§ AUFGABEN
- a) Benenne im Text über die Farbe Olo „Stäbchen“ in „Stäbchenzellen“ um. Gib dabei den Abschnitt von „Die menschliche Netzhaut“ bis „als Farbrezeptoren dienen.“ wieder.
- b) Erkläre in ein bis drei Sätzen, warum die Zapfen laut dem Text über die Farbe Olo in L-, M- und S-Zapfen unterteilt werden.
- c) Knüpfe an das Ende des Textes über die Farbe Olo an und schreibe ihn weiter.

§ TEXT ZUR ANALYSE
Ein Forschungsteam der University of Berkeley, Kalifornien, hat eine Methode entwickelt, die es dem menschlichen Auge ermöglicht, eine Farbe wahrzunehmen, die es sonst nicht sehen kann. Die «Olo» benannte Farbe beschreiben die Wissenschaftler in ihrer im Fachjournal «Science Advances» veröffentlichten Studie als «Blaugrün von beispielloser Sättigung».
Bisher haben nur fünf Personen die neue Farbe sehen können – drei von ihnen sind Mitglieder des Forschungsteams, zwei weitere Forscher von der University of Washington in Seattle. Dass sie «Olo» wahrnehmen konnten, liegt nicht etwa an einer besonderen Fähigkeit, beispielsweise einer genetisch bedingten sogenannten Tetrachromasie, bei der ausschliesslich Frauen einen vierten Farbrezeptor im Gelb-Orange-Bereich ausbilden. Damit man die Farbe sehen kann, muss vielmehr Laserlicht bestimmte Zellen in der Netzhaut (Retina) anregen.
Die menschliche Netzhaut enthält zwei unterschiedliche Gruppen von lichtempfindlichen Zellen, die Fotorezeptoren. Neben den sehr lichtempfindlichen Stäbchen – sie ermöglichen das Hell-Dunkel-Sehen, auch in der Dämmerung, aber kein Farbsehen – gibt es die weniger empfindlichen Zapfen, die als Farbrezeptoren dienen.
Die Zapfen registrieren je unterschiedliche Wellenlängen des sichtbaren Lichts und werden daher in L-, M- und S-Zapfen unterteilt, entsprechend den langen (roten), mittleren (grünen) und kurzen (blauen) Wellenlängen, auf die sie am empfindlichsten reagieren (sogenannte Trichromasie). Das Gehirn nimmt die Signale aller drei Zapfen-Typen auf und mischt sie zusammen, sodass wir unzählige Farbabstufungen wahrnehmen können.

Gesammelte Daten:

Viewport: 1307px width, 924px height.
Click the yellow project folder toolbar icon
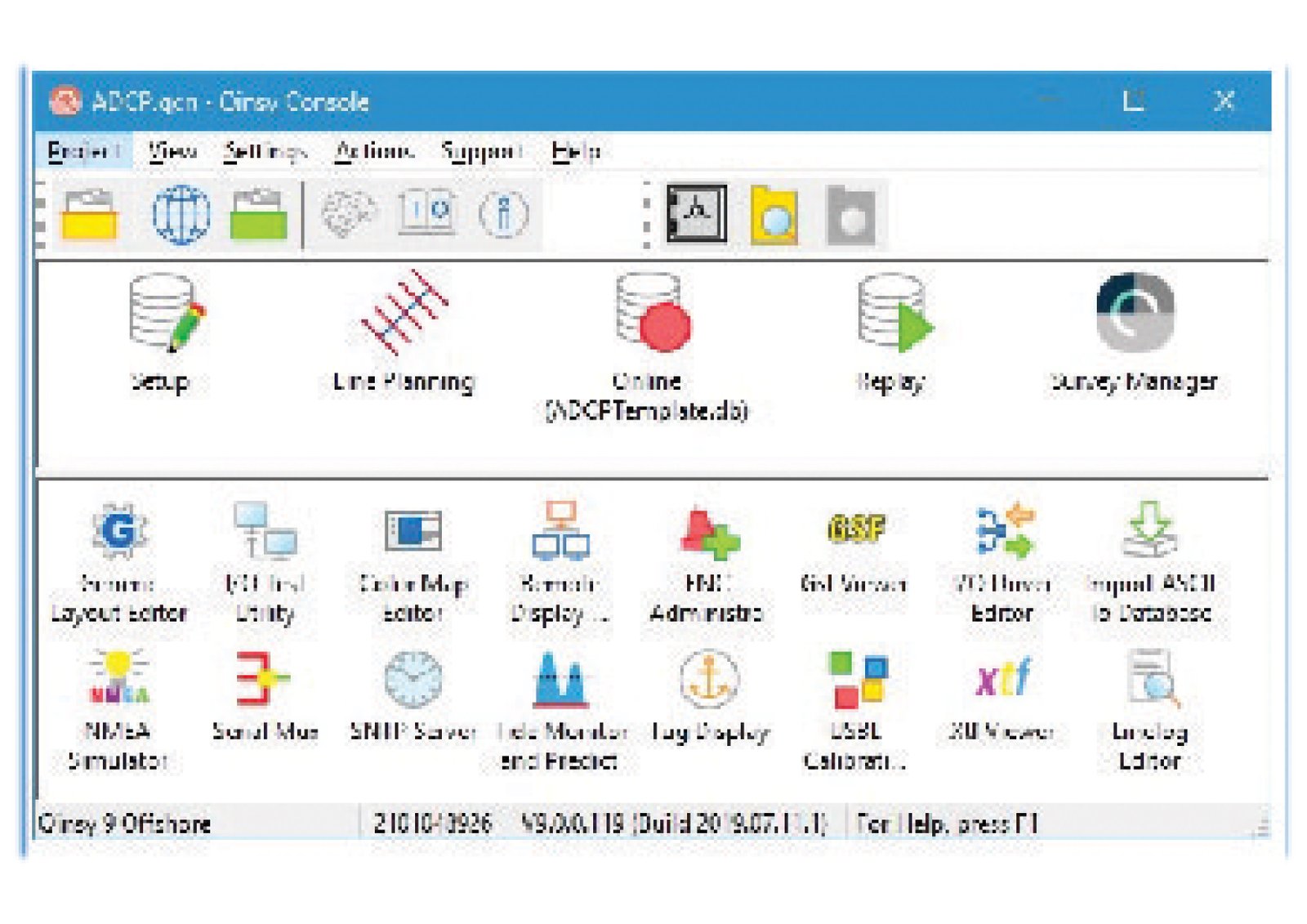[x=90, y=215]
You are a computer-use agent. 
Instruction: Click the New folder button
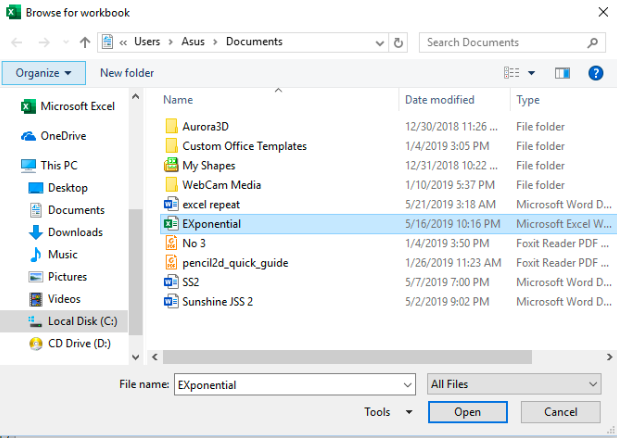click(127, 73)
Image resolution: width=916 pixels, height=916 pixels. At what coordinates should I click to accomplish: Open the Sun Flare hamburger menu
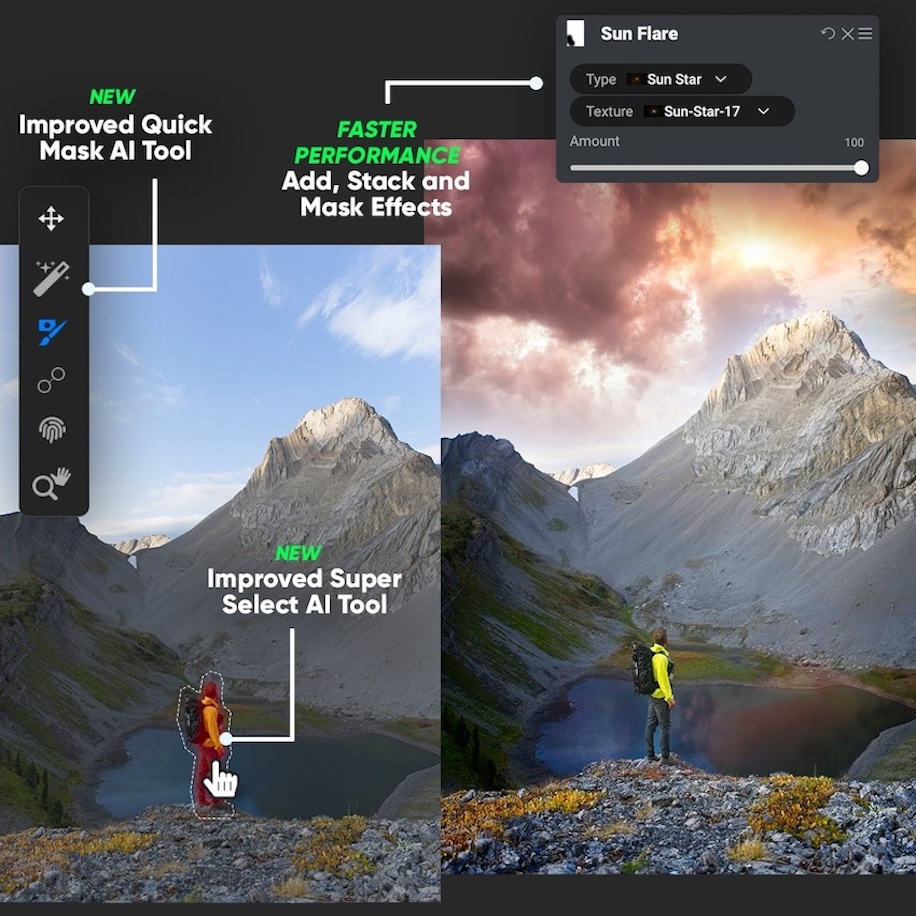point(865,34)
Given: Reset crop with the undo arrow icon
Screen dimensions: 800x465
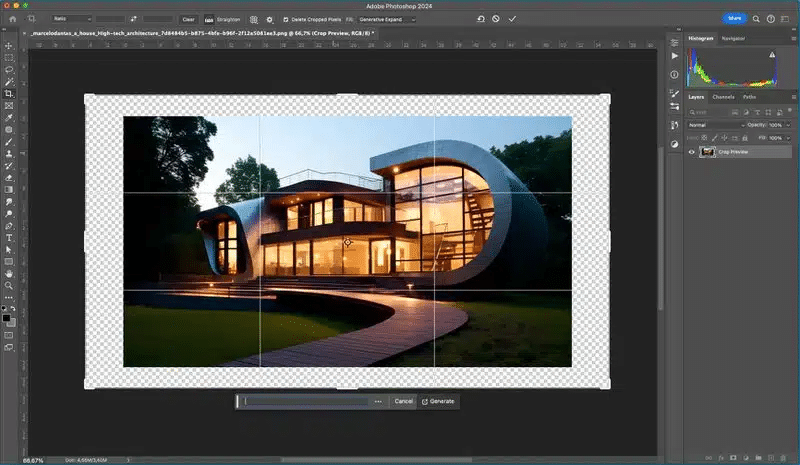Looking at the screenshot, I should tap(480, 19).
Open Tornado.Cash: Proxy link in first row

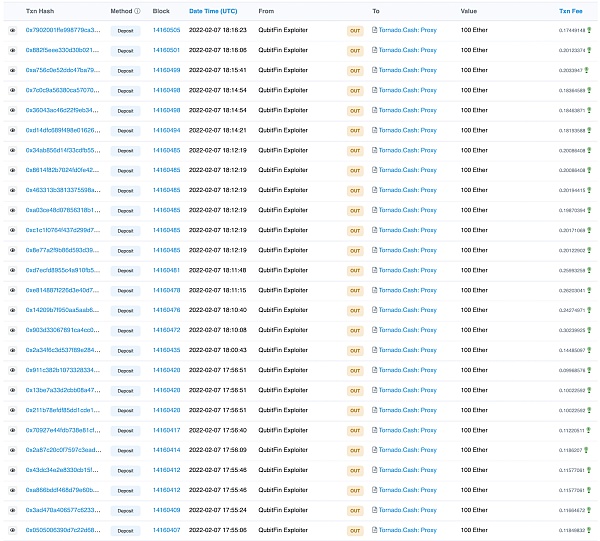coord(407,30)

§ LÖSUNGEN
- a)
Die menschliche Netzhaut enthält zwei unterschiedliche Gruppen von lichtempfindlichen Zellen, die Fotorezeptoren. Neben den sehr lichtempfindlichen Stäbchenzellen – sie ermöglichen das Hell-Dunkel-Sehen, auch in der Dämmerung, aber kein Farbsehen – gibt es die weniger empfindlichen Zapfen, die als Farbrezeptoren dienen.

- b) Die Zapfen registrieren jeweils unterschiedliche Wellenlängen des sichtbaren Lichts. Die Einteilung richtet sich nach den langen (roten), mittleren (grünen) und kurzen (blauen) Wellenlängen, auf die sie am empfindlichsten reagieren.

- c)
Allerdings überlappen sich die Bereiche der verschiedenen Farbrezeptoren auch. Die M-Zapfen, welche das mittlere Spektrum abdecken, reagieren deshalb auf Licht, das teilweise auch die benachbarten S- oder L-Zapfen aktiviert. «Es gibt kein Licht auf der Welt, das nur die M-Zapfen aktivieren kann, denn wenn sie aktiviert werden, werden mit Sicherheit auch eine oder beide anderen Typen aktiviert», erklärte Ren Ng, einer der beteiligten Forscher, dem Wissenschaftsmagazin «Scientific American».
Das Forschungsteam versuchte nun, einzig die M-Zapfen anzuregen. Dies war zwar früher schon gelungen, allerdings nur bei vereinzelten Zellen. Dieses Mal gelang es den Wissenschaftlern jedoch, eine genügend grosse Fläche zu aktivieren und so die Farbwahrnehmung erheblich zu verändern. Zunächst erstellten die Forscher detaillierte Karten der Netzhaut jedes Versuchsteilnehmers, um gezielt nur die M-Zapfen mit winzigen Laserpulsen ansteuern zu können. Die Methode nannten sie «Oz» – in Anlehnung an die schillernd grüne Smaragdstadt im Filmklassiker «Wizard of Oz».
Die Testpersonen wurden dann gebeten, die von ihnen wahrgenommene Farbe «Olo» mit dem Licht einer einzigen Wellenlänge zu vergleichen. Es zeigte sich, dass «Olo» stets gesättigter erschien als die intensivste blaugrüne Farbe, die normalerweise wahrgenommen werden kann. Die Studie schlussfolgert: «Der Versuch, ausschliesslich die M-Zapfen zu aktivieren, führt nachweislich zu einer Farbe, die über die natürliche menschliche Farbskala hinausgeht, was formal durch Farbvergleiche mit menschlichen Probanden gemessen wurde. Sie beschreiben die Farbe als blaugrün mit noch nie dagewesener Sättigung.»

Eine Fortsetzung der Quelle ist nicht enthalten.